USB PCAP TFT Display 15.6 Inch, China Outdoor LCD Display EDP 15.6 Inch TFT With 1000 Nits Surface Brightness

USB PCAP TFT Display 15.6 Inch, China Outdoor LCD Display EDP 15.6 Inch TFT With 1000 Nits Surface Brightness Product Description

SFTO1560SMT-7050A3-N PCAP TFT display is a 15.6 inch color active matrix TFT LCD module using amorphous silicon TFT‘s (Thin Film Transistors) as an active switching devices. This module has a 15.6 inch diagonally measured active a rea with Full-HD resolutions (1920 horizontal by 1080 vertical pixel array). Each pixel is divided into RED, GREEN, BLUE dots which are arranged in vertical stripe and this module can display 16.7M(Round up)(6bit+2FRC) colors and color gamut 45%. The LED driver for back-light driving is built in this model. 

SFTO1560SMT-7050A3-N PCAP TFT display is demostrating graphics and texts on a 1920×3×1080 dotspanel with16.7M(8bit) colors by using eDP (Embedded Display Port) Ver1.2 interface and supplying+3.3VDC supply voltage for TFT-LCD panel driving.In this SFTO1560SMT-7050A3-N TFT-LCD panel, color filters for excellentcolor performance is incorporated to realize brighter and clearer pictures, making this display optimum for use in multi-media applications.Optimum viewings are in all directions.Without Backlight-driving LED controller. EDP transfer rate specification: 2.7Gbps/2 lane 8bit.

* Reserve Type
* eDP interface 
* High-speed response
* 6-bit (Hi-FRC) color depth, Display 16.7M colors
* Incorporated edge type (LED) backlight 
* Compatible with RGB98% and NTSC45% (NTSC72% is available as well)
* High luminance and contrast ratio, low reflection and wide viewing angle
* DE ( data enable ) only
* Rohs and Halogen free
* TEO 6.0, ES6.0 Compliant
* Gamma Correction

Features:

USB PCAP TFT Display 15.6 Inch, China Outdoor LCD Display EDP 15.6 Inch TFT With 1000 Nits Surface Brightness Product Image

USB PCAP TFT Display 15.6 Inch, China Outdoor LCD Display EDP 15.6 Inch TFT With 1000 Nits Surface Brightness Product Drawing

Introduction to eDP and its differences from DP

Embedded DisplayPort (eDP) is a next-generation panel interface developed by the Video Electronics Standards Association (VESA) for mobile applications, which not only outperforms the traditional low-voltage differential signal (LVDS) interface, but also adds many new features to reduce system power consumption in the latest version 1.4 specification, which is expected to accelerate the expansion of eDP penetration in the mobile device market.

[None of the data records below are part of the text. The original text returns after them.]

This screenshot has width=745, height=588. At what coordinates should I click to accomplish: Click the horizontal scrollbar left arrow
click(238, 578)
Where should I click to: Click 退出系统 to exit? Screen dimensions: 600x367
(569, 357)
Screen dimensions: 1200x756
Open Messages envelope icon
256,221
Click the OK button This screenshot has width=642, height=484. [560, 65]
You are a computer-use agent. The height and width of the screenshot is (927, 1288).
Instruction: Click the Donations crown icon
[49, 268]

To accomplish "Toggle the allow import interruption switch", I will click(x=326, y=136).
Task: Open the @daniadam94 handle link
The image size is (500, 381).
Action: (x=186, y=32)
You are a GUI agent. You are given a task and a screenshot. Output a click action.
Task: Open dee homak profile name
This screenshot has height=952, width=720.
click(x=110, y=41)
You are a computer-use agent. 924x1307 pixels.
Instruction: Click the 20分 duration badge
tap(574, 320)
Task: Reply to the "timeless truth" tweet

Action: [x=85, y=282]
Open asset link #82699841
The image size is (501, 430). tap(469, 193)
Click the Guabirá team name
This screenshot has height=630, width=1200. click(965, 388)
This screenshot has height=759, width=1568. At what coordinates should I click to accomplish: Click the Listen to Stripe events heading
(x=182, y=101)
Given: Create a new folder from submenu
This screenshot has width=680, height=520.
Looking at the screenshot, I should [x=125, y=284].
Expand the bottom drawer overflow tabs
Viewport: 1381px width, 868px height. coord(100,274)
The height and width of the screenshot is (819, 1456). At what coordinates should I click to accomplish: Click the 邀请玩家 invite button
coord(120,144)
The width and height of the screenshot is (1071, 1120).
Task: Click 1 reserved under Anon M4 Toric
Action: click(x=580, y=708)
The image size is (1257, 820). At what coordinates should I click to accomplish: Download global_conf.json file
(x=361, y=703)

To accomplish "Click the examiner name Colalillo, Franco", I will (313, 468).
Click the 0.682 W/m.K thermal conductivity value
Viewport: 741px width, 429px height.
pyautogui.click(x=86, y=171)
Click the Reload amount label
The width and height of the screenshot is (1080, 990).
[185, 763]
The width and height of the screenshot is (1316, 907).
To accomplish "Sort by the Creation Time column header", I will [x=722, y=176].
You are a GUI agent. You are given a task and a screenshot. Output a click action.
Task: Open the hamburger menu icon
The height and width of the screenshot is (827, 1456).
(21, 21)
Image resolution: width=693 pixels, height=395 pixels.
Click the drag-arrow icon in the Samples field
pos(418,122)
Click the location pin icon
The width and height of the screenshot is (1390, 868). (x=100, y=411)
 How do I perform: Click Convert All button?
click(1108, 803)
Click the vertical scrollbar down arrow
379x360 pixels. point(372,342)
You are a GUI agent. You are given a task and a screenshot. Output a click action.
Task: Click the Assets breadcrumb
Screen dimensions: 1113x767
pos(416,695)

In 2008, the PC industry first released a new video transmission interface standard - embedded DisplayPort, also known as eDP, to meet the needs of embedded display panels. eDP is gradually replacing the old low-voltage differential signal (LVDS) transmission interface, especially on FHD (1,920x1,080 or 1,920x1,200) or more than FHD resolution. You can easily find eDP applications in a variety of products with embedded display panels, including all-in-one PCs, laptops, or tablets.

eDP is derived from the DisplayPort standard, and over time, eDP has evolved into a number of unique features for embedded display panel applications. The latest eDP 1.4 released by the Video Electronics Standards Association (VESA) at the end of 2012 includes many new features to reduce system power consumption. Most people are not very aware of the differences between DisplayPort and eDP, but the following will compare the relationship and differences between the two, and explain the unique features and benefits of eDP.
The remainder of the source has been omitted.